The bilingual Hamilton befriended Lafayette with the almost instantaneous speed of all his early friendships and was soon assigned to him as a liaison officer. As in the case of John Laurens, there was such unabashed ardor in Hamilton’s relationship with the marquis that James T. Flexner has wondered whether it progressed beyond mere friendship. Did Hamilton’s grandson mean much or little when he wrote, “There is a note of romance in their friendship, quite unusual even in those days, and Lafayette, especially during his early sojourn in this country, was on the closest terms with Hamilton”?
55
Late in the war, Lafayette wrote to his wife, “Among the general’s aides-de-camp is a (young) man whom I love very much and about whom I have occasionally spoken to you. That man is Colonel Hamilton.”
56
Where Hamilton was the more extravagant partner in corresponding with Laurens, Lafayette outshone Hamilton when it came to rapturous prose. “Before this campaign, I was your friend and very intimate friend agreeable to the ideas of the world,” Lafayette wrote to him in 1780. But since returning from France, “my sentiment has increased to such a point the world knows nothing about.”
57
Was this just a specimen of flowery French writing, voguish at the time, or something more? As with John Laurens, we will never know. But the breathless tone of the letters that Hamilton exchanged with Laurens and Lafayette is unlike anything in his later letters. This may simply have been a by-product of youth and wartime camaraderie. The broader point is that Alexander Hamilton, the outsider from the West Indies, had a rare capacity for friendship and was already attracting a circle of devoted, well-placed people who were to help to propel him to the highest political plateau.

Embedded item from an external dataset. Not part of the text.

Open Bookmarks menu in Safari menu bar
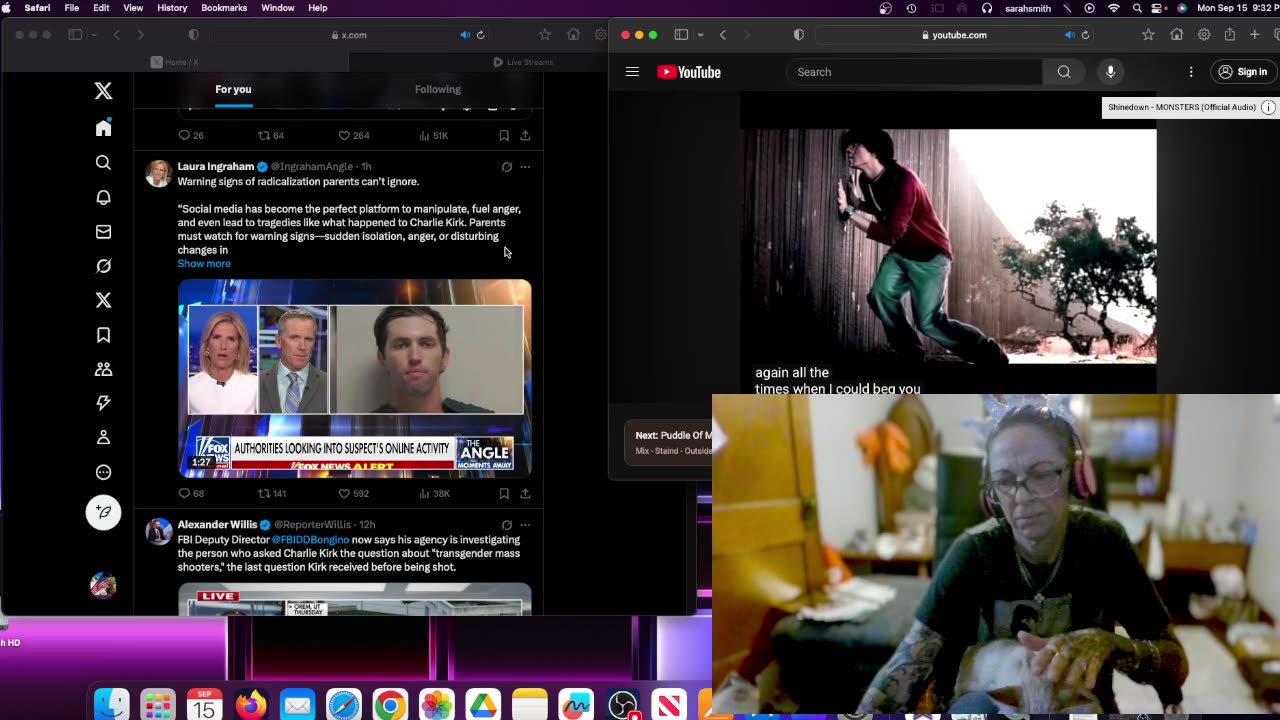This screenshot has width=1280, height=720. pos(224,8)
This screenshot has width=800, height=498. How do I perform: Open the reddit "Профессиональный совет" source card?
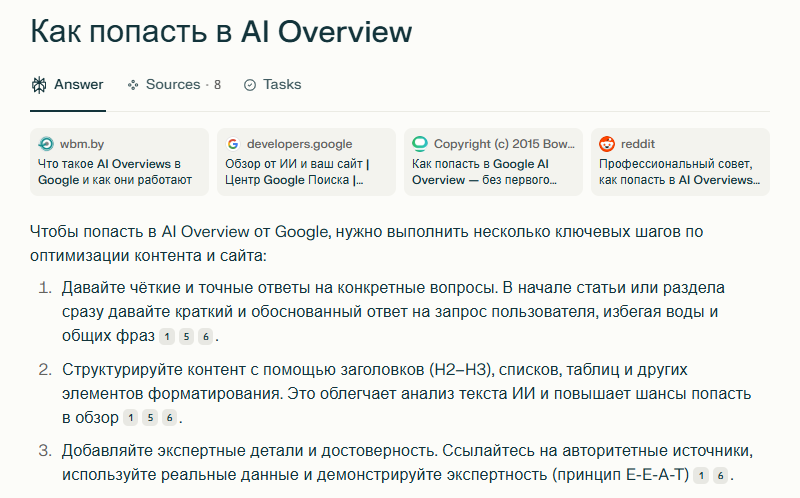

In early July 1777, Fort Ticonderoga in upstate New York fell to the British, prompting King George III to clap his hands and exclaim, “I have beat them! Beat all the Americans.”
58
It was a potential calamity for the patriots, since it opened a corridor for General John Burgoyne and his invading army from Canada to push south to New York City, slicing the rebel army in half and isolating New England—an overarching objective of British war policy. Livid at this defeat, Hamilton was unsparing in his censure of the commander held responsible, Philip Schuyler. “I have always been a very partial judge of General Schuyler’s conduct and vindicated it frequently from the charges brought against it,” he wrote to Robert R. Livingston, “but I am at last forced to suppose him inadequate.”
59
Historians have proved more charitable toward Schuyler, who was weakened by desertions and the settled malice that his New England troops bore against him as a New York leader and a tough disciplinarian. The British had also pulled off a masterful plan by scaling the steep mountain that overlooked Ticonderoga, permitting its unlikely capture. After suffering many slurs, Schuyler was replaced as head of the army’s Northern Department by Horatio Gates, whom he jeered at as the “idol” of the New Englanders.
60
Even though he was exonerated for the loss of Ticonderoga in a subsequent court-martial that he himself demanded, Schuyler never completely recuperated from the wounding debacle.